‘Todos morrem mesmo’: filósofo que temia IA agora aposta nela para salvar humanidade

Por Tamires Vitorio 11 de Maio de 2026 👁️ 0 visualizações 💬 0 comentários
‘Todos morrem mesmo’: filósofo que temia IA agora aposta nela para salvar humanidade

Nick Bostrom ficou famoso por um clipe mental perturbador: uma inteligência artificial (IA) programada para fabricar clipes de papel que, ao perseguir seu objetivo de forma implacável, acaba destruindo a humanidade porque os seres humanos são um obstáculo à produção.

O exemplo veio do seu livro Superintelligence, de 2014, que ajudou a fundar toda uma tradição intelectual de preocupação com o risco existencial da IA.

Bostrom tornou-se o padrinho dos doomers (os pessimistas que acreditam que a IA avançada representa uma ameaça existencial à espécie). Mas, agora, ele está indo na direção oposta.

Em um estudo intitulado "Optimal Timing for Superintelligence: Mundane Considerations for Existing People", Bostrom apresenta modelos matemáticos que chegam a uma conclusão contraintuitiva: dependendo dos parâmetros, pode ser racional desenvolver superinteligência mesmo que a probabilidade de ela causar a extinção humana seja de até 97%.
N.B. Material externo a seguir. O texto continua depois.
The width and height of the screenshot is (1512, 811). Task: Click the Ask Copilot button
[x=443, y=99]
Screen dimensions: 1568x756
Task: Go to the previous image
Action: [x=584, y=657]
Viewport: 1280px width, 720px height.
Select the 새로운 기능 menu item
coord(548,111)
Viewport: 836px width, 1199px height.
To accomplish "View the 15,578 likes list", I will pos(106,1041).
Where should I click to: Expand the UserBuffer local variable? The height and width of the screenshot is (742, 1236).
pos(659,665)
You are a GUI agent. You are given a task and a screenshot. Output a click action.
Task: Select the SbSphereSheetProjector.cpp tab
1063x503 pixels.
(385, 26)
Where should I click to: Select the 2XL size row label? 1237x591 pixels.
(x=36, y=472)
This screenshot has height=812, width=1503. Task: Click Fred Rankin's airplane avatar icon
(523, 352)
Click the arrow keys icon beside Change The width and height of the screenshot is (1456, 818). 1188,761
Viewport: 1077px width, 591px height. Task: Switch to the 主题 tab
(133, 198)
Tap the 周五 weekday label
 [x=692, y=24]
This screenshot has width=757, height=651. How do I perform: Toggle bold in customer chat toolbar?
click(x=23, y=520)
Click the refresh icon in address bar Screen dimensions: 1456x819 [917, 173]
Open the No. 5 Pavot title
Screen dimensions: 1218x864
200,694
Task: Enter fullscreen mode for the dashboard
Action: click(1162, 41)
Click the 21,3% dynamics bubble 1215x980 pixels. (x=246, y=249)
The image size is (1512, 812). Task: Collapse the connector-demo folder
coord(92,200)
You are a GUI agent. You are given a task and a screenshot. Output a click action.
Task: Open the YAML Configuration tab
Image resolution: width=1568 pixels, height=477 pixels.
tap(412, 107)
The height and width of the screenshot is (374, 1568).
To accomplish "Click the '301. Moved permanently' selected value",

Em entrevista à Wired, ele se descreveu como um "otimista preocupado" animado com o potencial da IA de transformar radicalmente a vida humana, mas consistente com a possibilidade real de que as coisas deem errado.

A lógica da cirurgia de coração

O argumento central do estudo parte de uma crítica direta à metáfora mais repetida por pesquisadores que alertam para os riscos de "roleta-russa" da inteligência artificial.

Para Bostrom, a analogia correta seria outra. Em vez de um jogo irracional de destruição, o filósofo compara o avanço da superinteligência a uma cirurgia cardíaca de altíssimo risco em um paciente gravemente doente.

Sem a operação, a morte é inevitável — apenas distribuída ao longo do tempo, segundo ele. Com ela, o risco imediato aumenta, mas surge também a possibilidade de prolongar radicalmente a vida humana.

Segundo Bostrom, o ponto central é que a humanidade já não parte de uma condição segura. O envelhecimento, as doenças e os limites biológicos atuais representam, na prática, uma “sentença universal de morte”.

O estudo assume então um cenário considerado “conservador” pelo autor.

O de que uma superinteligência alinhada aos interesses humanos conseguiria reduzir a mortalidade ao patamar de um adulto saudável de 20 anos nos países desenvolvidos. Nesse modelo, a expectativa média de vida saltaria para aproximadamente 1.400 anos.

A partir dessa premissa, Bostrom constrói o cálculo mais controverso do estudo.

Segundo o modelo, desenvolver superinteligência ainda aumentaria a expectativa de vida esperada da humanidade desde que a probabilidade de extinção causada pela IA permanecesse abaixo de 97%.

Na prática, isso significa que mesmo um cenário em que a IA destrua a humanidade em 96 de cada 100 casos ainda seria matematicamente justificável sob a lógica apresentada no estudo.

O motivo, segundo o autor, é que os 4% restantes carregariam uma recompensa desproporcionalmente alta de séculos adicionais de vida saudável.

O filósofo ressalta que o cálculo não tenta medir o valor abstrato da humanidade futura nem discutir hipóteses extremas sobre consciência artificial, simulações ou ética infinita.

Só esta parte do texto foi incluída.